◆ PROBLEM STATEMENT ◆
Locate each line below that includes "computer" and reproduce it.

◆ RECORDS FOR THE EXERCISE ◆

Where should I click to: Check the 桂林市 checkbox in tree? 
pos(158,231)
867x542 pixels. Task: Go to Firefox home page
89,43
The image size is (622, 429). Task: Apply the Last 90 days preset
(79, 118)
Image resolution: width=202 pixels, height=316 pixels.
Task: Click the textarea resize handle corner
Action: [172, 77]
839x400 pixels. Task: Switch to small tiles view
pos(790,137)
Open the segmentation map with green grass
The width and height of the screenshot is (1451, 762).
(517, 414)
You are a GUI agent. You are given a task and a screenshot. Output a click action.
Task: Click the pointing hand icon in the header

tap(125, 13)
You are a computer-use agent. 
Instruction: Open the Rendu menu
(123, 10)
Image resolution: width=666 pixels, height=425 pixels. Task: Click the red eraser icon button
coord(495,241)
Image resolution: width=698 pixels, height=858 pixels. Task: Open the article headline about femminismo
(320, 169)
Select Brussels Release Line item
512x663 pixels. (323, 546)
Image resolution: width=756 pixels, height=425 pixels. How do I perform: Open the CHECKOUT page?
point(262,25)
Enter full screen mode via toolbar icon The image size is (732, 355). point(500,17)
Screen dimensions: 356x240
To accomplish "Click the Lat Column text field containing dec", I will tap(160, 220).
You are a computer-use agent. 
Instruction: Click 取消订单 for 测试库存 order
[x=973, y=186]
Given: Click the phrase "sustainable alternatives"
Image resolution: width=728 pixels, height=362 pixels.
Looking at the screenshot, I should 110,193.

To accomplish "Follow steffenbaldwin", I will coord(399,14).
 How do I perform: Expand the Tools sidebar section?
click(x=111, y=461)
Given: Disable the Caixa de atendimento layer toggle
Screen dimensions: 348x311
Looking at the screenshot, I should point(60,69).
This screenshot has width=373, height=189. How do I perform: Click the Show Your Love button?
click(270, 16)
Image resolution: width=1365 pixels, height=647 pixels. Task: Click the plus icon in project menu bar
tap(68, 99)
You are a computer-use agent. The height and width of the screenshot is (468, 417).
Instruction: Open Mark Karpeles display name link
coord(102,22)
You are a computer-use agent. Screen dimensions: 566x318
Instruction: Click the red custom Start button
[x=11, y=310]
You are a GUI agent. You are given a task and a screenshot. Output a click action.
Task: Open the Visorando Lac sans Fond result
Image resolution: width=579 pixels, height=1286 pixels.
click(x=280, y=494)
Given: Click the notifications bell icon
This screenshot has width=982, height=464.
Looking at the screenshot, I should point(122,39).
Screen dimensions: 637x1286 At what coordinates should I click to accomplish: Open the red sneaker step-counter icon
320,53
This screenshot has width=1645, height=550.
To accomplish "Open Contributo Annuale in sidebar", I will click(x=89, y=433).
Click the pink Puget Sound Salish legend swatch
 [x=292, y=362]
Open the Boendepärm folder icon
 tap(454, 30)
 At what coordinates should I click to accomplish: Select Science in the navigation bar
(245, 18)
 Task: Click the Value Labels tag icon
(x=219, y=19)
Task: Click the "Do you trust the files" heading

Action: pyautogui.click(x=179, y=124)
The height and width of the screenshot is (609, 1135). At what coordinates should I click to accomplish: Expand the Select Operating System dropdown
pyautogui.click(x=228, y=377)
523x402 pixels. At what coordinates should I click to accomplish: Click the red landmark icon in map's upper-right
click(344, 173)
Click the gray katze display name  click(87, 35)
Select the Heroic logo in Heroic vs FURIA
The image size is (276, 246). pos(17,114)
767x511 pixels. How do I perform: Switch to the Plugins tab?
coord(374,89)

◆ EXERCISE RESULT ◆
You are a computer-use agent. 
You are a computer-use agent. 
You are a computer-use agent. The height and width of the screenshot is (468, 417).
You are a computer-use agent. Screen dimensions: 566x318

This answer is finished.